Fig. 5: NAT10 regulates MYC protein expression.

A The highly enriched motif within ac4C peaks was analyzed using acRIPseq. B The proportion of ac4C peak distribution in the TSS, 5’UTR, start codon, stop codon, and 3’UTR regions across the entire set of mRNA transcripts. C Density distribution of ac4C peaks across mRNA transcripts. D Seven candidate genes, including Phf2, Myc, Wwc2, Kmt2a, Gigyf1, Timeless, and Nufip2, were identified using acRIP-seq and label-free quantitative proteomics. E The expression levels of MYC in sgNAT10 TC1 and MCA205 tumor cells were analyzed by Western blotting. F The peaks of myc in WT and sgNAT10 TC1 cells from acRIP-seq data were visualized using the IGV software. G Schematic representation of the positions of ac4C motifs in Myc mRNA (upper panel). The ac4C sites in the 3’UTR of Myc mRNA were mutated to eliminate ac4C sites as much as possible. The lower panel shows the schematic representation of the mutated 3’UTR of the pEZX-MT06 vector for studying the roles of ac4C in Myc mRNA stability.

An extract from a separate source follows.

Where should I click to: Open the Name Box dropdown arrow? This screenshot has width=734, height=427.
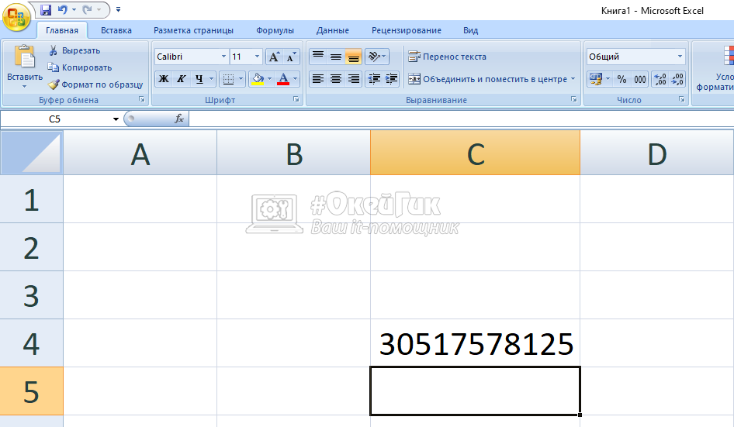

H Effect of NAT10 on pEZX-MT06-Myc reporter. TC1 tumor cells were cultured in 24-well plates and transfected with Lipofectamine 3000 reagent according to the manufacturer’s instructions. Specifically, 100 ng/well of pEZX-MT06-Myc and either 0, 150, or 300 ng/well of VP64-NAT10 or empty vector were co-transfected. Additionally, Renilla luciferase plasmids (30 ng/well) were co-transfected as a normalization control for transcription efficiency. Luciferase activity was measured 24 h after transfection. The results are presented as relative luciferase activity (luciferase activity normalized to Renilla activity); ***P < 0.001; ***P < 0.001. I Anti-NAT10 antibody-based RIP-PCR analysis of Myc mRNA in TC1 cells. J The mRNA levels of MYC were detected in sgNAT10 TC1 cells after treatment with Act-D. The statistical method used was two-way ANOVA; **P = 0.0023. Unless specified otherwise, the data are presented as means ± SEM (error bar). Source data are provided as a Source Data file.